I’ve recently decided to once again join UD’s peculiar dating pool. My problem is that while I often have great conversations and “click” with people quickly … I’m not religious! I don’t plan to become religious! While I am completely fine with the idea of dating a Catholic — I go to UD — I find myself worrying about my different values compared to most others at UD. How can I reconcile seriously dating someone if I think I will end up damaging their faith — something that I know they hold dear?
Dear Mr. Contrarian,
Well, the best thing to do would just be upfront with people. If you get along well with someone, let them know about your beliefs — or rather lack thereof — before things get too serious. Honesty and communication is the best policy.
How they respond is up to them. Some Catholics are OK with dating people who don’t share their faith. It depends on the individual person and their relationship with the Church.
Don’t be entirely discouraged. It is possible to date someone of a different faith and not damage their relationship with Christ. It does mean, however, that you have to be accepting and supportive of it. You also should be aware of the extra struggles that go along with this difference.
10 years from now, are you going to support your spouse raising your children in a different faith? Are you comfortable with your significant other sharing their faith with you? Would you go to Mass with them if they asked?
These are all things to consider, but they don’t necessarily bar you from entering the dating scene here on campus. It’ll be more work, but it can be done, and when someone is worth that effort to you, that’s how you know that it’s a good fit.
Do you have any creative ideas for making some extra cash in college?
Broke College Student
The most fun way to make a quick buck is to capitalize on the talents and passions you do have. You could try selling art on Etsy or busking along a busy street in Dallas … or writing anonymous advice in your school newspaper.
If you’re good with kids, there are tons of babysitting gigs available both on and off campus — shout out to local alumni for paying me to watch movies with your children.

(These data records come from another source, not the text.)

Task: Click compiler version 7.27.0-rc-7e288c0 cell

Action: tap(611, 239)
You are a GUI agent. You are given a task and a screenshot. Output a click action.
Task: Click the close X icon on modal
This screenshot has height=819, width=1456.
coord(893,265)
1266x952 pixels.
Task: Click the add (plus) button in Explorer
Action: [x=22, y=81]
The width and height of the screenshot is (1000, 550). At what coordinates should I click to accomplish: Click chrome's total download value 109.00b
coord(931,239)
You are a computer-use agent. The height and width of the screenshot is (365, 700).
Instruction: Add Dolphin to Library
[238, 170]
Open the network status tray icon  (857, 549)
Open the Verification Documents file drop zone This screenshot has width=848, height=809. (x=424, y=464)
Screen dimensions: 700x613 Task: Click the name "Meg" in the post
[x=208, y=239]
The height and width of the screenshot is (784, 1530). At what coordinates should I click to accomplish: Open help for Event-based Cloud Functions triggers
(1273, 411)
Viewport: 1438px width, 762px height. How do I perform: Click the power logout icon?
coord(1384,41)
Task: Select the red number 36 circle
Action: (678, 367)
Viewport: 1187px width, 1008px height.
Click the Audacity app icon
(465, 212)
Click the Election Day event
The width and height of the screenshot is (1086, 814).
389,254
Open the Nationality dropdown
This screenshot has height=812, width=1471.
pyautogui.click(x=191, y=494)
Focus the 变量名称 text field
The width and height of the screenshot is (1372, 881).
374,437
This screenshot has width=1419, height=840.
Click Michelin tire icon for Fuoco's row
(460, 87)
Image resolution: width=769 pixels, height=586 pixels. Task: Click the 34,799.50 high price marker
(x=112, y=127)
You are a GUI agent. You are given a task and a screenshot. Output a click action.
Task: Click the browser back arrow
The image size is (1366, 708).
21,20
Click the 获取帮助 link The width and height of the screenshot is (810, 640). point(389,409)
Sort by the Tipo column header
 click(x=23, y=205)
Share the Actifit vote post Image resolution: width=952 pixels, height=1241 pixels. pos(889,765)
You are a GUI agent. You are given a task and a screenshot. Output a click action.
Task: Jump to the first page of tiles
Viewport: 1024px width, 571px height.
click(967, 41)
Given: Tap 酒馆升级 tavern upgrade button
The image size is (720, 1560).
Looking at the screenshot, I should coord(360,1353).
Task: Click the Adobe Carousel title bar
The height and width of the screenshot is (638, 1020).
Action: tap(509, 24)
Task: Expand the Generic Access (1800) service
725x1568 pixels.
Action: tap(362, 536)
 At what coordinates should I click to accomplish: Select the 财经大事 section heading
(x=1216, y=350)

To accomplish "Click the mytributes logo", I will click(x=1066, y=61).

You can also look into getting any number of the available student worker jobs on campus. They’re flexible to fit your class schedule, plus these jobs are a fun way to get involved in different departments around campus!
Becoming a good Cap Bar barista is a great way to earn some brownie points with the caffeine-addicted populace, and Lord knows how grateful I am to the library student workers when I’m working on research projects. I’d suggest checking the website to see what’s available and try to snag one of these jobs for next year.
For those of you who don’t want to work on campus, I know that Lamberti’s is often willing to hire UD students as servers. Beyond that, LinkedIn will probably be more helpful than I am. The only other thing I can think of would be selling stuff on the black market … but no one has ever given me directions to the place and I happen to like my kidneys where they are, thank you.
If all else fails and you’re looking to creatively earn $10, you’re always welcome to come write an article for the University News!